SELECTED EXTRACT:
▬▬▬

Why Your Network Isn’t Working
The professionals who get referred aren’t networking harder. They’re positioned more clearly.
Most networking advice starts with tactics. Go to more events. Send more follow-up emails. Reconnect with dormant contacts. Be more visible.
None of that addresses the actual problem.
The actual problem is that your network doesn’t know what to do with you. Not because they don’t like you or don’t want to help. Because you haven’t given them a clear enough picture of what you’re building toward that they could connect you to the right thing even if they wanted to.
This is the difference between a network that works and one that doesn’t. It has very little to do with size or activity. It has almost everything to do with signal.
When your positioning is clear -- when the people in your network understand specifically what you bring, what you’re building toward, and what kind of opportunity fits -- they become a referral engine without being asked. They forward your content. They mention your name when it’s relevant. They make introductions you didn’t know were possible.

▬▬▬

PROVIDED DATA:
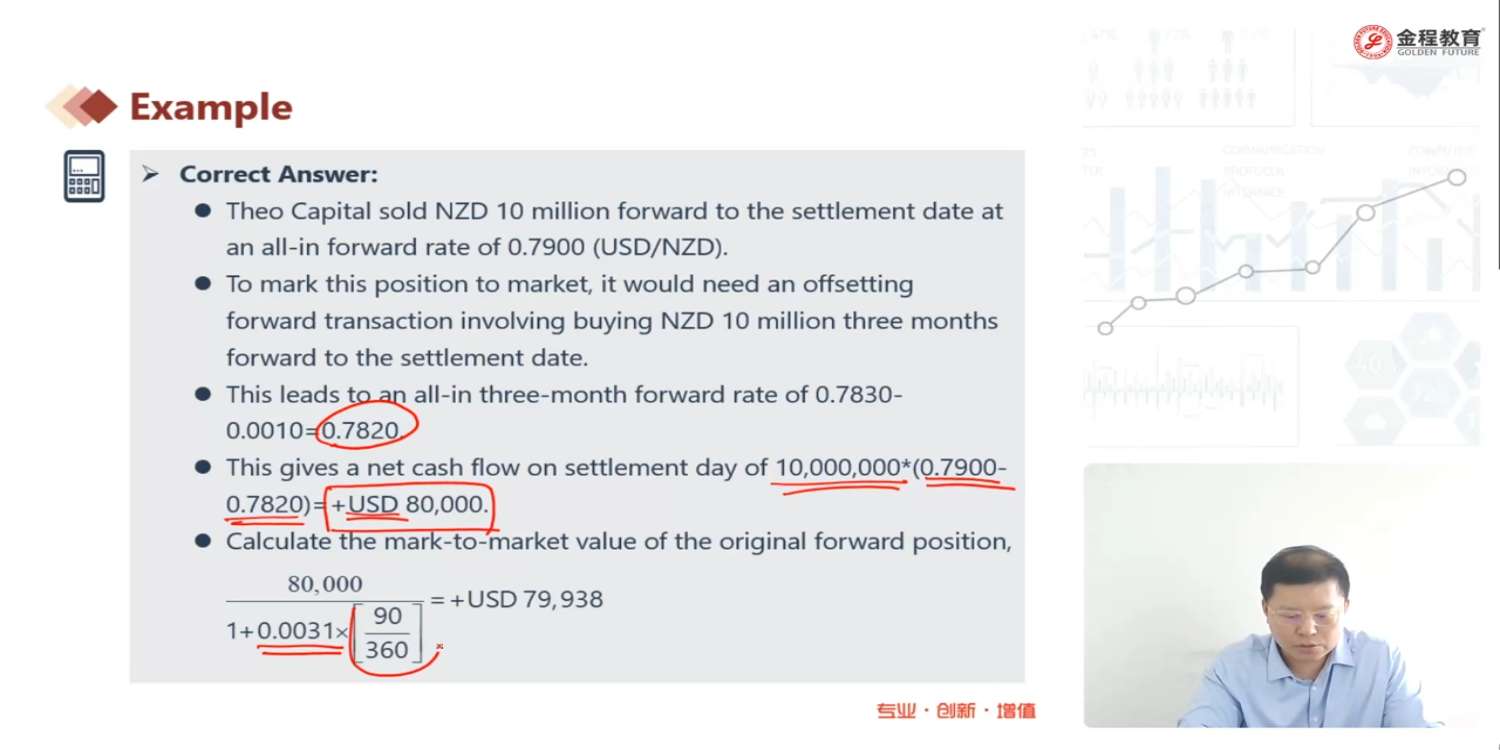Click the arrow bullet before Correct Answer
The width and height of the screenshot is (1500, 750).
pyautogui.click(x=151, y=175)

▬▬▬

EXERCISE REQUIREMENTS:
Continue the piece on why networks fail to produce referrals, starting right after its last sentence.

THE OUTPUT:
When your positioning is unclear, the opposite happens. People want to help but don’t know how. They can’t forward you because they can’t summarize you. You end up having the same surface-level conversation over and over, starting from zero every time.
The fix isn’t more networking. It’s getting clear enough that the people who already know you can actually do something with that knowledge.
Here’s what I know to be true: the most referred professionals aren’t the most active networkers. They’re the most clearly positioned ones. Their network does the work because the signal is strong enough to carry.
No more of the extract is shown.